Egypt art includes a lot of magnificent scenes on temples, architect, tombs, and masterpieces. Now we are going to talk about the statues of servants in ancient Egypt, and the statues of King Tuthmosis IV.
Showcase with servant statues
The showcase contains a collection of statues, made out of painted limestone representing a group of servants while performing their jobs. They date back to around the 4th or 5th dynasty. They were discovered in the tomb (mastaba) of “Mrs Ankh”.
The woman in the upper left is Ishat – her name is inscribed on the base of her statue – and she is grinding grain. Other people in this group are:
Roasting fowls, etc.
It should be noted that the ancient Egyptian always included statues for their servants within their funerary equipment, but they never buried their real servants with them like what was done by other contemporary cultures.
The idea of servant statues developed since the middle kingdom to what we call Ushabti statuettes.
But it should be mentioned that there were many differences between the old kingdom servant statues and the Ushabtis. These are:
Most of them are represented naked or wearing very little clothing as they were just servants and they didn’t need protection also to facilitate their movements while making their jobs. The difference in color is evident between the males and the females.

━━━━━━━━━━━━━━━━

**Challenges**
1 > Answer the following from the passage on ancient Egyptian servant statues:
(a) What material are the statues in the showcase made of?
(b) What is Ishat shown doing?
(c) From which period did the idea of servant statues develop into Ushabti statuettes?
2 > Pick up the passage on ancient Egyptian servant statues from its final sentence and carry it forward.

━━━━━━━━━━━━━━━━

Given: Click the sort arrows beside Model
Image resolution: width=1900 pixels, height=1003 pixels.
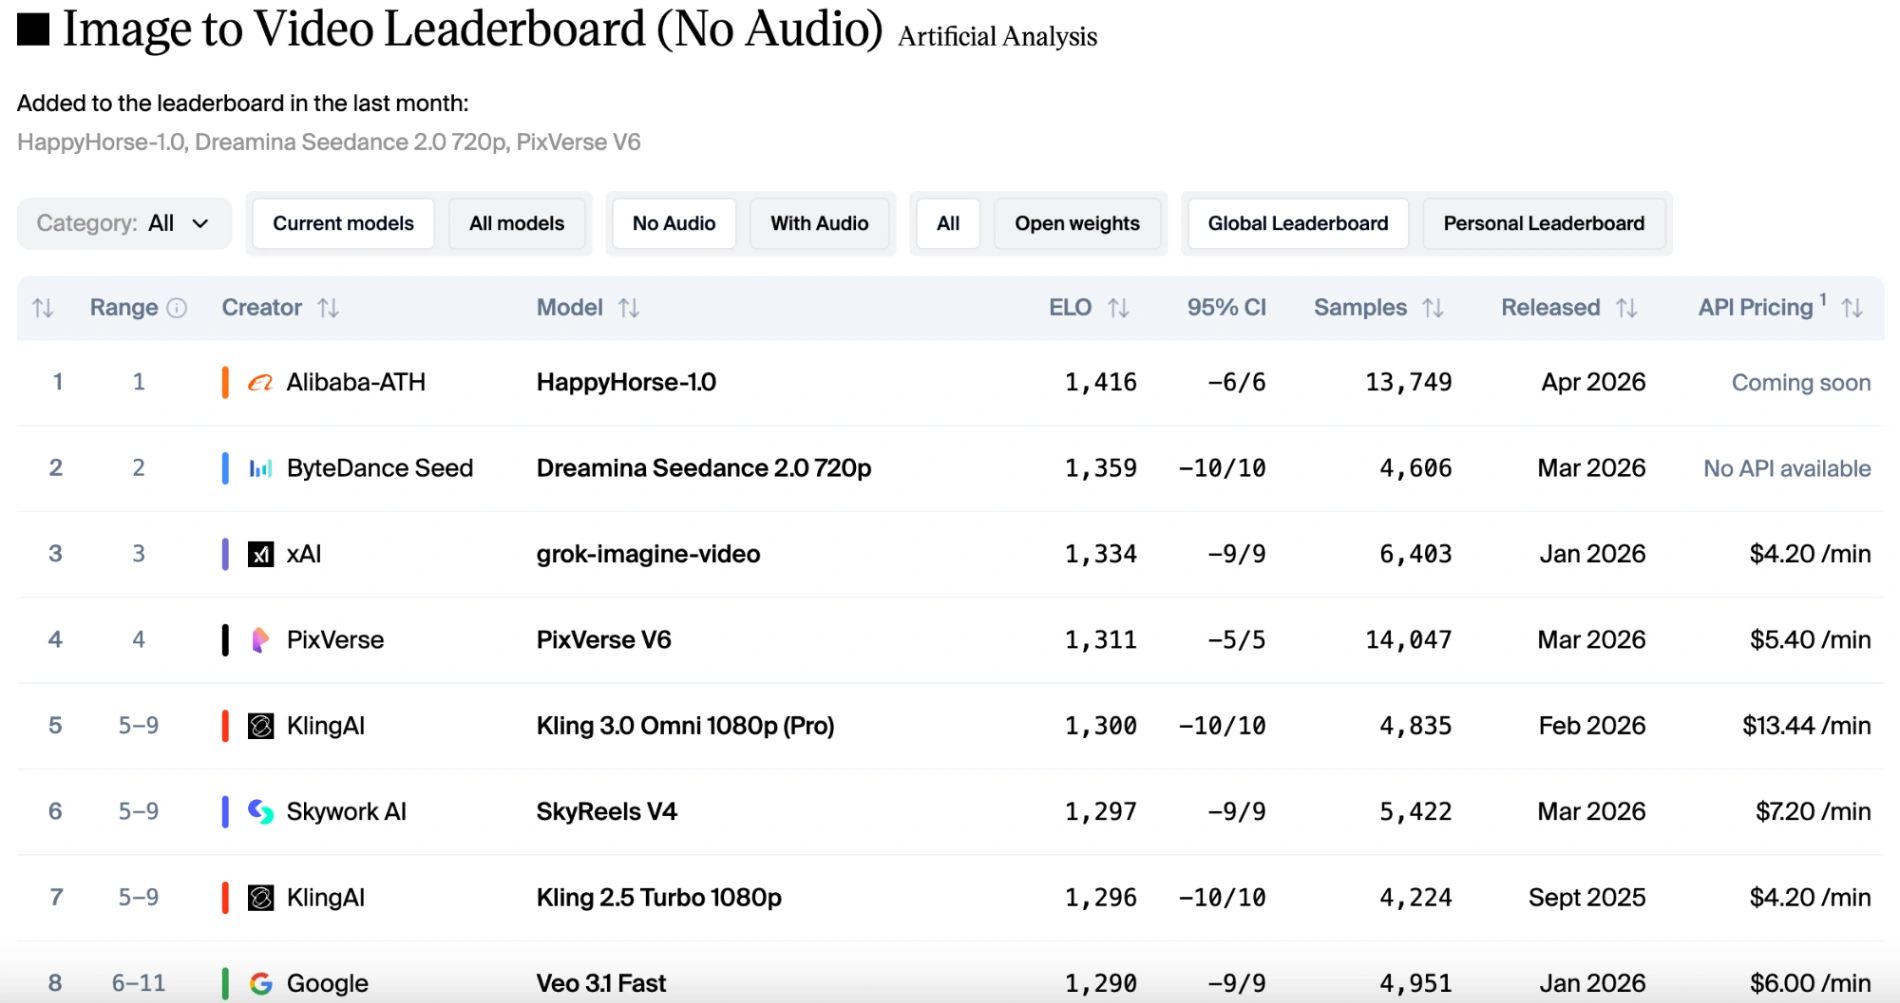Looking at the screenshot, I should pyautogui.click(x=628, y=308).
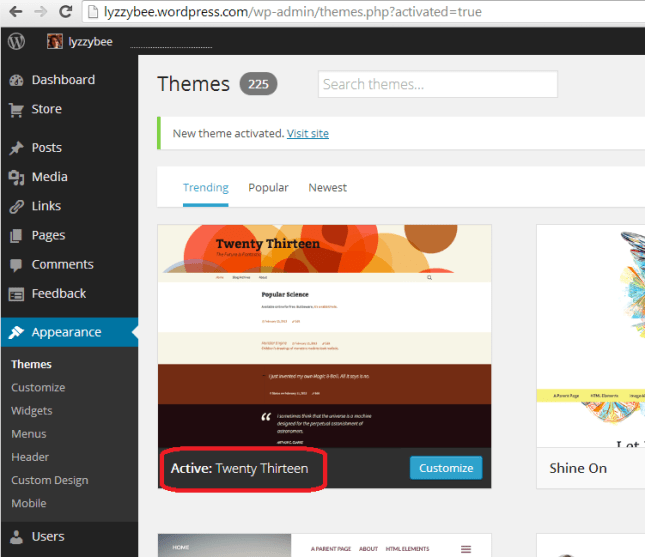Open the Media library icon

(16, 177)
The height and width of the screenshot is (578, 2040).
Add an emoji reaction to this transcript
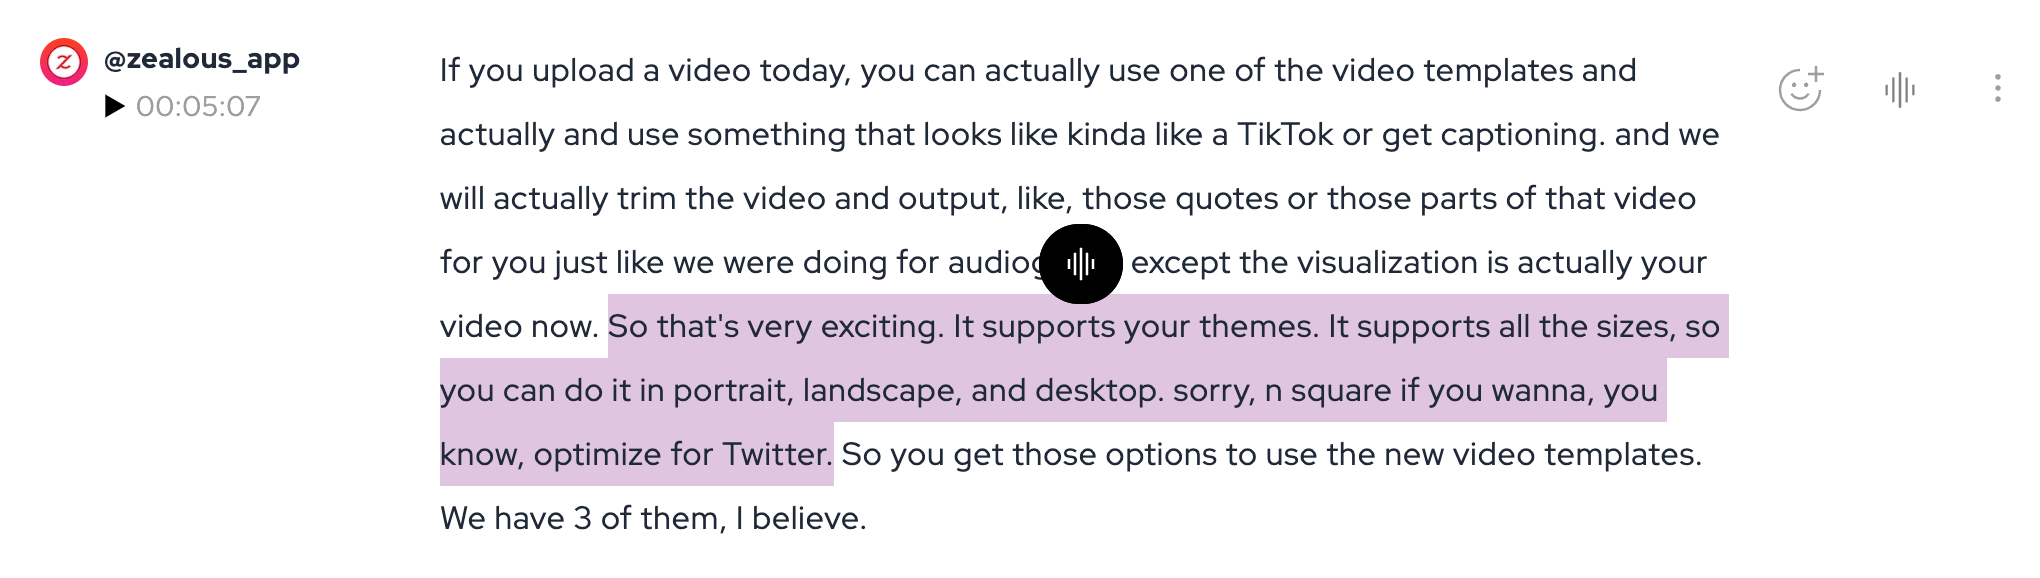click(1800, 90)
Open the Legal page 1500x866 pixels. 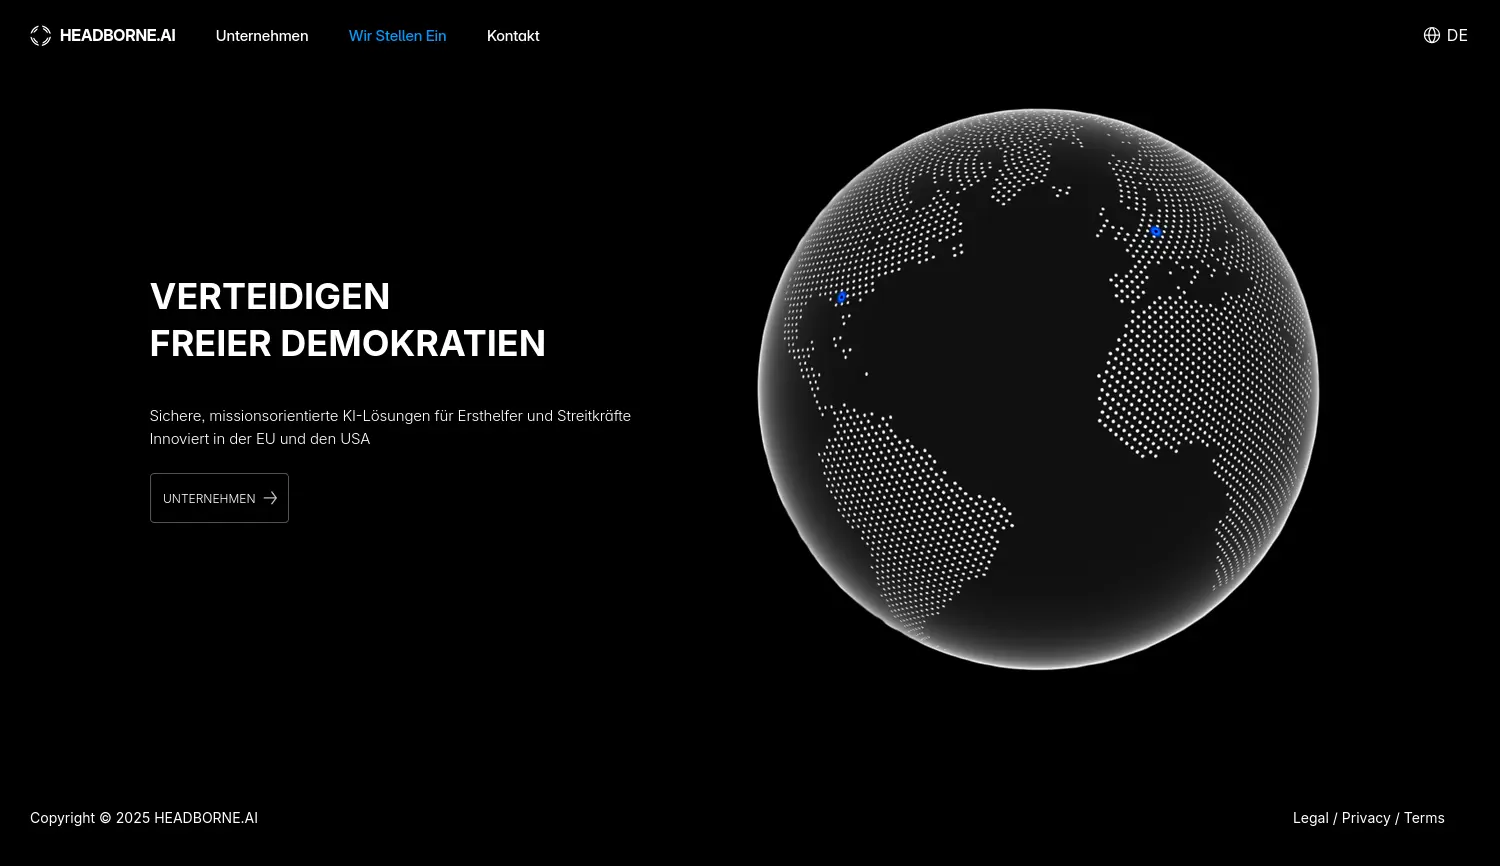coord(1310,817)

━━━━━━━━━━━━━━━━

**Answers**
1 >
(a) Painted limestone.
(b) Grinding grain.
(c) The Middle Kingdom.

2 >
The ancient Egyptian artist mostly represented men in dark reddish brown color while women in pale light cream color. This relates to the place of their work, as men normally worked outdoors while women worked indoors.
Some examples of servant statues:
Ancient Egyptian art: the statue of a female brewer
This statue dates back to the end of the 5th dynasty. The woman is depicted while preparing beer called Hnqt in the ancient Egyptian language.
She is wearing a straight wig and a long kilt. Her torso is naked like most servants. Her face is very realistic and looking as if she listens to the instruction of her master.
Her reddish skin in unusual as the female was normally shown with pale skin may be as she worked for a long time in the sun.
She is engaged in preparing or brewing beer, which was a traditional ancient Egyptian drink. There were many kinds of beer. It was made of barley and sometimes with dates added to it.
They used to soak the partly baked bread of barley in water over night, and then they used to mix it to firm a mash, which was left to ferment. Later it was to be squeezed and strained through sieves.
- Egyptian art: the statue of a servant grinding grains
The ancient Egyptians used to grind grains of wheat and barley to make flour in order to use it in making bread. Bread was one of the most popular foods in ancient Egypt.
They knew more than 30 kinds of bread And bread shaped in the sign of the letter T in hieroglyphics.
- The art of Egypt: statue of a servant making pottery
It was discovered in the Mastaba of Ptah shepses Sakarra. This servant is seated on a block of stone with his legs spread apart to leave a space for making the jar that he is holding with one hand while with the other hand he is coating the interior with clay.
In front of him, there are three oval depressions cut into the base of the statute marking the place where three more jars will be put.
He is represented with his real hair ( a rare thing). He wears a short kilt and his face is relatively carefully carved.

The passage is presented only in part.